Hodgson will very likely have an idea as to who will be in his starting XI for the first game in Brazil, but if an individual impresses in the remaining games, that player could stake a strong claim to be involved.
Here we take a look at five areas of experimentation available to Hodgson in the Peru match.
Having missed 11 of Everton's last 13 league games this season, centre-back Phil Jagielka is in need of games. If everyone in Hodgson's squad was fully fit and in form, Jagielka would very likely be a guaranteed starter alongside Gary Cahill in the heart of the defence.
Therefore, it makes sense to give him as much game time as possible during these three friendly matches, starting against Peru on Friday. If he comes through unscathed and looks sharp, he will be in pole position to start against Italy—a big bonus for England if it happens.
Rotation of Left-Backs
Leighton Baines is undoubtedly in pole position to be England's left-back for the opening group game and therefore should start against Peru. However, with Luke Shaw developing into a fine attacking full-back, ensuring he receives some game time before the tournament is also vital.

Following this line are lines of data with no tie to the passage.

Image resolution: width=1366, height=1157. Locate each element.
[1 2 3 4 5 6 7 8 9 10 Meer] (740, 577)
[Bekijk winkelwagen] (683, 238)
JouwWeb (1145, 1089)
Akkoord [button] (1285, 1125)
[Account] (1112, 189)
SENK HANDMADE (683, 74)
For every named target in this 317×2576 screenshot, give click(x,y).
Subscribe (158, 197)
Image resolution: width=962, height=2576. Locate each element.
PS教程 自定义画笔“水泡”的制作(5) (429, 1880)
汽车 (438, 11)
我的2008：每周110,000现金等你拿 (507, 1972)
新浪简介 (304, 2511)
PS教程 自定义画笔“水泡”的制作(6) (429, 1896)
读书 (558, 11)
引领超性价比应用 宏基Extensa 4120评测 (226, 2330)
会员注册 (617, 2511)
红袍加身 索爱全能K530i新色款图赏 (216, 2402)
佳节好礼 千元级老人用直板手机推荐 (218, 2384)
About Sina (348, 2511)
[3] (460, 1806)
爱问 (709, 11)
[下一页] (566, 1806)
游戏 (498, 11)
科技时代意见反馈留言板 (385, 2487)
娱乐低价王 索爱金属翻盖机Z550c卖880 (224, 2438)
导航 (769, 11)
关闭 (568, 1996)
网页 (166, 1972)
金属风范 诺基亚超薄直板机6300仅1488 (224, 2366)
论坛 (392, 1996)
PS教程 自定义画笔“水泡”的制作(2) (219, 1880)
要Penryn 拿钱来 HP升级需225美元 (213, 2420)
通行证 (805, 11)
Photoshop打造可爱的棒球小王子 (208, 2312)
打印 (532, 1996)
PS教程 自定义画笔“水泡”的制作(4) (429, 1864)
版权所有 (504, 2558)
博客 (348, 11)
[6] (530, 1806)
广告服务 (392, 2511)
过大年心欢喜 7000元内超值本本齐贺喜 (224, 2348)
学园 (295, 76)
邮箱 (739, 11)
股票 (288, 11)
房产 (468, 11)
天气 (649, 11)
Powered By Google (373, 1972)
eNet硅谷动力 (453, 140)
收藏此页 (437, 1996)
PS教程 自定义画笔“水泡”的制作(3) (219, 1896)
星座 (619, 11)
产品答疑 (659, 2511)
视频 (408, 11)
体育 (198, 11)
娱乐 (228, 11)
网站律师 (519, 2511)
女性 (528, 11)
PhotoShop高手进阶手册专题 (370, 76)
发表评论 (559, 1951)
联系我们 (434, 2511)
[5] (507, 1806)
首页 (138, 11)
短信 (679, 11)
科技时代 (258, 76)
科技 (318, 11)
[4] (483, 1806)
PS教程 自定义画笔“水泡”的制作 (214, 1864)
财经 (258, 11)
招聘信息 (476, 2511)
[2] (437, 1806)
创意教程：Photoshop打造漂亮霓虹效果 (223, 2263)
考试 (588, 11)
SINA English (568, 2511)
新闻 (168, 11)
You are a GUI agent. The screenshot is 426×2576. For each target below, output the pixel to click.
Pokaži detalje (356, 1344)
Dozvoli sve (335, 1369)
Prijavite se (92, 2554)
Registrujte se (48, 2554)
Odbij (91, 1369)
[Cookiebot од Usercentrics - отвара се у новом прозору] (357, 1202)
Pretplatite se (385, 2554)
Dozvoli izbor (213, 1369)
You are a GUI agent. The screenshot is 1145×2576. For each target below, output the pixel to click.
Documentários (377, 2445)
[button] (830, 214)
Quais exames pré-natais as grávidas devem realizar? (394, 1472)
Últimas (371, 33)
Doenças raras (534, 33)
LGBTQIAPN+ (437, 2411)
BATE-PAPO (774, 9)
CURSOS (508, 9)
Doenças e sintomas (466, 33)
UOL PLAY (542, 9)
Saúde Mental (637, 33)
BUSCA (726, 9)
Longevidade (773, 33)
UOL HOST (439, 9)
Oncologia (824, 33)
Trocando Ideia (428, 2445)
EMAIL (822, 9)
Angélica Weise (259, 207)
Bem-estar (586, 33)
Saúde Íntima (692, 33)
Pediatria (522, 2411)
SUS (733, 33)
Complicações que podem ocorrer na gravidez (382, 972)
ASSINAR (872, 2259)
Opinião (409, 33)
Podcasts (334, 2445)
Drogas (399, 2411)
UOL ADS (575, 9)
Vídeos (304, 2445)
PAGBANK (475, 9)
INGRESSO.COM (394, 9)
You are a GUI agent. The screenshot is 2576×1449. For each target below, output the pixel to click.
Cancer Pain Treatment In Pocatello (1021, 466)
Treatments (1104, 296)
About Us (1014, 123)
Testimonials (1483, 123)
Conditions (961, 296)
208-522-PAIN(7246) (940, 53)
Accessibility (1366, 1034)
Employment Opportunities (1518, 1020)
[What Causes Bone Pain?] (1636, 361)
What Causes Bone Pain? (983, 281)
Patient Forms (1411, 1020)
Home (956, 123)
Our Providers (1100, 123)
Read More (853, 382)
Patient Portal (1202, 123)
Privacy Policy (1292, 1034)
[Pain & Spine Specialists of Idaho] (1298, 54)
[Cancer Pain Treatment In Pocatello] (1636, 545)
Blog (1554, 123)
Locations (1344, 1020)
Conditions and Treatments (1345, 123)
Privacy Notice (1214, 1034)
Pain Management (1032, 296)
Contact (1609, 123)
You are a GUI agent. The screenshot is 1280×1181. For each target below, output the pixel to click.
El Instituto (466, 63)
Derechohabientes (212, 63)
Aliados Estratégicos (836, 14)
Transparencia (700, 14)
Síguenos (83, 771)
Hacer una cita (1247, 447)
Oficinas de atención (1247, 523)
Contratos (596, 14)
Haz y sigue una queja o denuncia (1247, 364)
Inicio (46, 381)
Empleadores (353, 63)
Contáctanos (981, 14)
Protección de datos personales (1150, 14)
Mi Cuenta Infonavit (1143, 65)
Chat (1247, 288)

Shaw is a precocious talent, but with just one cap to his name, he needs bringing up to speed at international level before he can be trusted in a World Cup match. He is in the squad on merit and deserves a chance to shine, and these next three friendlies are the ideal opportunity.
Glen Johnson, Steven Gerrard, Jordan Henderson, Raheem Sterling and Daniel Sturridge were all a huge part of Liverpool's successful season that saw them move from seventh in the previous campaign to second this time around and finish just two points off title winners Manchester City.
Liverpool's style of play also won them a slew of admirers, and Scholes believes introducing the same pace and attacking intent into the national team would be beneficial—a far cry from the insipid football that has characterised many of the Three Lions' previous campaigns.
Hodgson may well be tempted to play all five and see if the momentum gathered at Anfield can help his side.
Hodgson's squad selection surprised and impressed many people. Gone is the overreliance on aging members of their "Golden Generation" and in has come a stream of very talented young players who could well be part of future World Cup campaigns.
It's exciting times, and despite the majority of England fans accepting their side's chances of winning the tournament are minimal, there's a genuine interest in assessing their future prospects.
Ross Barkley, Raheem Sterling and Alex Oxlade-Chamberlain are three new faces who could play a potentially huge role in Brazil. Making sure they are given opportunities to shine and feel part of the side during the upcoming friendly games is important.
If there was one element of England's Euro 2012 campaign that disappointed the most, it was England's lack of attacking intent. Their football was slow and laboured, too reliant on defending rather than looking to win matches.
However, one look at Hodgson's squad this time suggests he'd be well-advised to radically alter that approach. England are stacked full of pace and attacking options, with the youthful exuberance of Barkley and Sterling augmenting the experience and quality of Wayne Rooney and Daniel Sturridge.
With England's chances of winning the tournament minimal, their fans would appreciate a switch to a more attacking brand of football, starting against Peru this week.